Dans les années soixante, le prélèvement annuel de grenouilles indigènes folâtrant gaiement et bruyamment dans les étangs de nos campagnes, suffisait à contenter les amateurs Français (40 à 70 tonnes récoltées suivant les années) Depuis la demande ne cesse d’augmenter. Il paraît même qu’un couple d’Anglais en a dégusté il n’y a pas si longtemps dans un bon restaurant, mais l’information reste à confirmer.
Notre brave grenouille jouit d’une solide réputation gastronomique, uniquement en France, alors que Jean de La Fontaine l’a dépeinte comme un animal sot, voulant devenir plus grosse que le bœuf. En dessous de 18 degrés, notre batracien ne s’alimente plus. De plus, elle ne se nourrit que de proies vivantes. Les deux principales espèces consommées en France sont “la Verte”, plutôt installée dans les Dombes et “la Rousse” frayant dans les Ardennes, le Jura et les Vosges. Toutes deux s’adonnent volontiers au cannibalisme ce qui complique le fait de les élever de façon intensive… Laissons aux chercheurs de l’INRA le soin de créer une espèce qui peut se nourrir de granulés et ne s’entredévore pas. C’est ce qu’ils ont en effet réalisé. Et pour ce qui est du fameux seuil de température de 18 degrés, l’élevage de Patrice François est installé dans la Drôme pour bénéficier des eaux chaudes toute l’année d’une centrale nucléaire proche. Le progrès n’a pas de limites…
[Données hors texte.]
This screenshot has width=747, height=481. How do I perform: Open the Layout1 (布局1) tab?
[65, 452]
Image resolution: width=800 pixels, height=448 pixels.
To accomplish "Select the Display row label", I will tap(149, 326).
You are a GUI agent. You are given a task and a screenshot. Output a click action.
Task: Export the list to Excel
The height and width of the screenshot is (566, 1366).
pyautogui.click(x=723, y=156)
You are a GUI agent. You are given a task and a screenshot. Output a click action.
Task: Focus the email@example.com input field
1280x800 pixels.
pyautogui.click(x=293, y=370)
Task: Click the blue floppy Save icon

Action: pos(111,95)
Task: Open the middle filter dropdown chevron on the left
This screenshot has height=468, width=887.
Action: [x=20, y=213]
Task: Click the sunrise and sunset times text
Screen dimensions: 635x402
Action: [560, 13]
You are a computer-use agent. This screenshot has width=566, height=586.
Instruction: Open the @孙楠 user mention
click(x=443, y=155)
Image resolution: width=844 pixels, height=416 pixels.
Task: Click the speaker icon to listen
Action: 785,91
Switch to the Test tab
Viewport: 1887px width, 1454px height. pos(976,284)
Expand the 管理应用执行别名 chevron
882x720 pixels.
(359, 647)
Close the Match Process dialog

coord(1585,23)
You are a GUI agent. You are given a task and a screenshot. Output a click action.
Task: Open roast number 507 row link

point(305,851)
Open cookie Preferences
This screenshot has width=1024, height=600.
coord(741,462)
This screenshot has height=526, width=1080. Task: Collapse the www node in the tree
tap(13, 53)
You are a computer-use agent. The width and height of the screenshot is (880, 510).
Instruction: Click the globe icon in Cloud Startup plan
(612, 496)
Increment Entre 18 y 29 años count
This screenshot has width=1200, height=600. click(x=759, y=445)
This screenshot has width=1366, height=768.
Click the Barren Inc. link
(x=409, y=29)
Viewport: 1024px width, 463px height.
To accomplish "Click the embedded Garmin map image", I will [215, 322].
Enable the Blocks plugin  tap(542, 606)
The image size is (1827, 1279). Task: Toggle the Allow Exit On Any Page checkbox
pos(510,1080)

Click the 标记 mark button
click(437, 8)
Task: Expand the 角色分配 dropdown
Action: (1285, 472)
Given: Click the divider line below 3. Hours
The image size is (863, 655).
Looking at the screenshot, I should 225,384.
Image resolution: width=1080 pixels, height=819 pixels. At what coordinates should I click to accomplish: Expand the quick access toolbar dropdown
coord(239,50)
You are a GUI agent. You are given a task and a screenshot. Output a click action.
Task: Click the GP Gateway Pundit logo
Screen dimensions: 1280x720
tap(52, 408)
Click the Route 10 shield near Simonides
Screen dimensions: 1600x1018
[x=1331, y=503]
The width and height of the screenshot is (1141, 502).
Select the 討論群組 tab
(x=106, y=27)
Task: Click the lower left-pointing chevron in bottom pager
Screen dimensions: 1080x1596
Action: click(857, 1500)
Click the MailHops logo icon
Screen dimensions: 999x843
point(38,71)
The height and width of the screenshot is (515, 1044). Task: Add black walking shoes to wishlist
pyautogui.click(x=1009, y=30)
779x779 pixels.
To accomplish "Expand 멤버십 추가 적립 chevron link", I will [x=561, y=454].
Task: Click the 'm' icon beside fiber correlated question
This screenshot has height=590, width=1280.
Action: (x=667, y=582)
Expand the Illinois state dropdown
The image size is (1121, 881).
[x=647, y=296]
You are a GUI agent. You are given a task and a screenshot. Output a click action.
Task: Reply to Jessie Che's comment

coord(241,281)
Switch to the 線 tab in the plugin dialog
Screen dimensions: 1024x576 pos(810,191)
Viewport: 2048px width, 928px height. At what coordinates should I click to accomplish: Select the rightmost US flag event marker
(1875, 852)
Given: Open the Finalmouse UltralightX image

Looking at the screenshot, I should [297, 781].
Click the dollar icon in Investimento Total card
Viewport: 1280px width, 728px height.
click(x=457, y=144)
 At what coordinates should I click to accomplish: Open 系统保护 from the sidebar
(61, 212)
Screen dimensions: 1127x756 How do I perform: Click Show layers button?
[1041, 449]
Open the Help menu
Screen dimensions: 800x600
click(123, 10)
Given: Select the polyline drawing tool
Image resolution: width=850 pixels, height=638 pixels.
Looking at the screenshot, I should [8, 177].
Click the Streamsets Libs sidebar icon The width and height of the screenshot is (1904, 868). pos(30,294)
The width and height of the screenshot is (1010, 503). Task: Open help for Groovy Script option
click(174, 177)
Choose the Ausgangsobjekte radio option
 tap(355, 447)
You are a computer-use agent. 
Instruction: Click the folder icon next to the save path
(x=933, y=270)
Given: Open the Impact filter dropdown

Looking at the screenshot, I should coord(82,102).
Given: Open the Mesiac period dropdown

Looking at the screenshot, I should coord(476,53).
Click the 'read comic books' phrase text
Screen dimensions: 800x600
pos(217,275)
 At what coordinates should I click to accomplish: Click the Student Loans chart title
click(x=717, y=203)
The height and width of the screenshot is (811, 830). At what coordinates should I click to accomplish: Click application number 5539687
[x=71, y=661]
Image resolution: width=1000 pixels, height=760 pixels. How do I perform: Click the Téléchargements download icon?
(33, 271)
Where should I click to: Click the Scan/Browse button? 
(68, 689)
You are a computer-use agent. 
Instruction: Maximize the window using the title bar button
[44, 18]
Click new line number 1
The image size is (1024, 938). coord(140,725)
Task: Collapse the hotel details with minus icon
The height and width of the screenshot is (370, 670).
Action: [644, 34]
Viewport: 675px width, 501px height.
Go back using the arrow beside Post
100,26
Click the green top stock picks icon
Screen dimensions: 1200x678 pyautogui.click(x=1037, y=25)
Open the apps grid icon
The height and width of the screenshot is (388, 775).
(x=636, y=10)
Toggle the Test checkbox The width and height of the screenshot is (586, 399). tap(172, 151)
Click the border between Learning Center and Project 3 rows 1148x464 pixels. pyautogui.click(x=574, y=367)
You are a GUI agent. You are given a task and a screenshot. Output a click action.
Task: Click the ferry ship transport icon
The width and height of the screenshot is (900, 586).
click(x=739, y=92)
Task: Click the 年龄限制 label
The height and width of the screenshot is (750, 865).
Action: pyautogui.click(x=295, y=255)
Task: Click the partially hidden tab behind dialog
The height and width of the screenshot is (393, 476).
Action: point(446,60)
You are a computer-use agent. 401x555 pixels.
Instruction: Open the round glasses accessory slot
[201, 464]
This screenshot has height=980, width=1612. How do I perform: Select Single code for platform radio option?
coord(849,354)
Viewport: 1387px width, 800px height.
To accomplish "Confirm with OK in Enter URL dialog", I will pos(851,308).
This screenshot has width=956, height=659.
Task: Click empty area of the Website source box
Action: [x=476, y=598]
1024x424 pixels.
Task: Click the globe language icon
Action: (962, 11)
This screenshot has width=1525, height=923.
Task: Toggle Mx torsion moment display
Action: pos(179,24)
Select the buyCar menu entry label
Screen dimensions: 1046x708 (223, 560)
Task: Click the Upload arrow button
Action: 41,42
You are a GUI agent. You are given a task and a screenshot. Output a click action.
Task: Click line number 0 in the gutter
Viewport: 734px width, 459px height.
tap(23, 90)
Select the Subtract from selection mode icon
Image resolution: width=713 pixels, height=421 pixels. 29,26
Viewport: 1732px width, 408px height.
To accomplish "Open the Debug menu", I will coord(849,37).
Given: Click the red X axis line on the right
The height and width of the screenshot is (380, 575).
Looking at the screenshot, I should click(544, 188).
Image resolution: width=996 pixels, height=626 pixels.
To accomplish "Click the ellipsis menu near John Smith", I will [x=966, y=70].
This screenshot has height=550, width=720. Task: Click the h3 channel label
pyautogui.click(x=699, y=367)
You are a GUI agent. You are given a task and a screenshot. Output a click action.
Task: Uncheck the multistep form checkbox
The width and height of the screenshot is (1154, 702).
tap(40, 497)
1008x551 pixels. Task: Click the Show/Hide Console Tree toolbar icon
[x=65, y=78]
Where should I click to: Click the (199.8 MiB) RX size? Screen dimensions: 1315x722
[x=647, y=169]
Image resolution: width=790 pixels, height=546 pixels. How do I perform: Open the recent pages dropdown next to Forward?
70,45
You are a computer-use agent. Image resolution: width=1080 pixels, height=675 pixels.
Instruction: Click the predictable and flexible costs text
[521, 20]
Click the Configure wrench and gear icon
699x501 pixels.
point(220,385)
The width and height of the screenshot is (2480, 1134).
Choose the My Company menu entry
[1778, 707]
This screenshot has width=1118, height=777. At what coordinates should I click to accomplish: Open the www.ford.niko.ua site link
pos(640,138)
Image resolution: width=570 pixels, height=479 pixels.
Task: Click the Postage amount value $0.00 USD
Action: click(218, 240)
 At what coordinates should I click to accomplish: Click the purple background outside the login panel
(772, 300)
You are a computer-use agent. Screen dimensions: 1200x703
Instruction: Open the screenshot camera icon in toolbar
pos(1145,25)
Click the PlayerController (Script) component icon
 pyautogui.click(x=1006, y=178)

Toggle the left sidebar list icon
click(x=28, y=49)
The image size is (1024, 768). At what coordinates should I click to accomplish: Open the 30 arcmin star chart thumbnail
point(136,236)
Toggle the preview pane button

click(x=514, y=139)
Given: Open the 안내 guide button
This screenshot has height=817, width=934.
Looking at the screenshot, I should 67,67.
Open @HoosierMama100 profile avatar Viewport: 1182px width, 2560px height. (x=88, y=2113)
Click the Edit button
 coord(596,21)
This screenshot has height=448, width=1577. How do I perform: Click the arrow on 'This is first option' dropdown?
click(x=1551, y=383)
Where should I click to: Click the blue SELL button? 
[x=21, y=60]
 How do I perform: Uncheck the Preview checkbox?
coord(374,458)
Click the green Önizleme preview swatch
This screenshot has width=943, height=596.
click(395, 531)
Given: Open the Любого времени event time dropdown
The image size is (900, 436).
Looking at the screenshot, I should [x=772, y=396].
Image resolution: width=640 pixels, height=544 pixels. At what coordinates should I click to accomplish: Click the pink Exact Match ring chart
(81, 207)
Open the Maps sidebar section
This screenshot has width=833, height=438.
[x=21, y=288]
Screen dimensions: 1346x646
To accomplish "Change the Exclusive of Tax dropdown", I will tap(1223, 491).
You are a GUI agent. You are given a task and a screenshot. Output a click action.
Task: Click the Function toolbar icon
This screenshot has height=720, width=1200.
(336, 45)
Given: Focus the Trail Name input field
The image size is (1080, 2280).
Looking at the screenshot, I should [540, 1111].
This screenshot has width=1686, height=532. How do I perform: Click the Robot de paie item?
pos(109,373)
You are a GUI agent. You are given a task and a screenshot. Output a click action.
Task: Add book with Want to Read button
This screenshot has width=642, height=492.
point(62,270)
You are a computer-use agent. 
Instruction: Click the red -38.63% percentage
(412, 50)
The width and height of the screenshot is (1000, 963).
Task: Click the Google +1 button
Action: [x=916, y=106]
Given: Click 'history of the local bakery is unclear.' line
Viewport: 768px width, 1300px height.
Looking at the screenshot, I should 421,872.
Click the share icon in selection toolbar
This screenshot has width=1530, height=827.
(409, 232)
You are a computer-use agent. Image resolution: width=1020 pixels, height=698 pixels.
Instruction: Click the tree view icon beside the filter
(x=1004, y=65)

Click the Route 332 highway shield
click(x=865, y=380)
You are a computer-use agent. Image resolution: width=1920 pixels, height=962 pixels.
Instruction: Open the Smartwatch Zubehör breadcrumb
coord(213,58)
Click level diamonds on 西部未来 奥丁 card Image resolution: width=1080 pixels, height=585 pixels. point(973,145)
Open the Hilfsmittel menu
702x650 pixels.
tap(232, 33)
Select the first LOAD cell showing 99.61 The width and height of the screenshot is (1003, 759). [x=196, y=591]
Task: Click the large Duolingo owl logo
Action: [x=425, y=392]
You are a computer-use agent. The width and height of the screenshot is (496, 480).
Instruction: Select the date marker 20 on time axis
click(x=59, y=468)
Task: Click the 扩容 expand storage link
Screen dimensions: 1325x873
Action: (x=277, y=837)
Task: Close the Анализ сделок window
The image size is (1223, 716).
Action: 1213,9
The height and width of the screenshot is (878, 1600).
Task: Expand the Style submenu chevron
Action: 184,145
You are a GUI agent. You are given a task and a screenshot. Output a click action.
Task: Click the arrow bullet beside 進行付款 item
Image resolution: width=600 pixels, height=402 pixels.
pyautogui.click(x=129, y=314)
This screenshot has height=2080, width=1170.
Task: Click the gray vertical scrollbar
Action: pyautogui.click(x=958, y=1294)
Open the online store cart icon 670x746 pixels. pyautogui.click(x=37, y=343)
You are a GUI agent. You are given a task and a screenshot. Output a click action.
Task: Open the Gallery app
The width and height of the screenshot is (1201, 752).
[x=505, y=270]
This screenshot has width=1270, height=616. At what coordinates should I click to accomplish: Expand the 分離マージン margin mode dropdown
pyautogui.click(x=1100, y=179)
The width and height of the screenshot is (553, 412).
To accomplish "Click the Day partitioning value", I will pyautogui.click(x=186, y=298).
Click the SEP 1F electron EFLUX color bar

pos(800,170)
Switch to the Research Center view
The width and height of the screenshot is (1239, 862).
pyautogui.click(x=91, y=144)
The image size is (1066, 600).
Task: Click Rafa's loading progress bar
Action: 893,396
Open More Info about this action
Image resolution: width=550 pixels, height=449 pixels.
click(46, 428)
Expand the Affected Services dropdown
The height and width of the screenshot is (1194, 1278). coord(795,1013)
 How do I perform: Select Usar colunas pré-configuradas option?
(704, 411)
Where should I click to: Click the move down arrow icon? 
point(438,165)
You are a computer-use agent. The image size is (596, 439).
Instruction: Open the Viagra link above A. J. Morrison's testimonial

Rénovée avec talent par l’architecte Patrick Bouchain, cette ancienne ferme abandonnée invite à se laisser choyer. Pierres apparentes, boiseries. De grandes suspensions en verre diffusent une lumière douce et intime. En entrant, on peut voir la cuisine ouverte sur une partie de la salle. De suite, je constate la rigueur émanant tant des cuisiniers que du matériel. C’est sûr, je vais me régaler.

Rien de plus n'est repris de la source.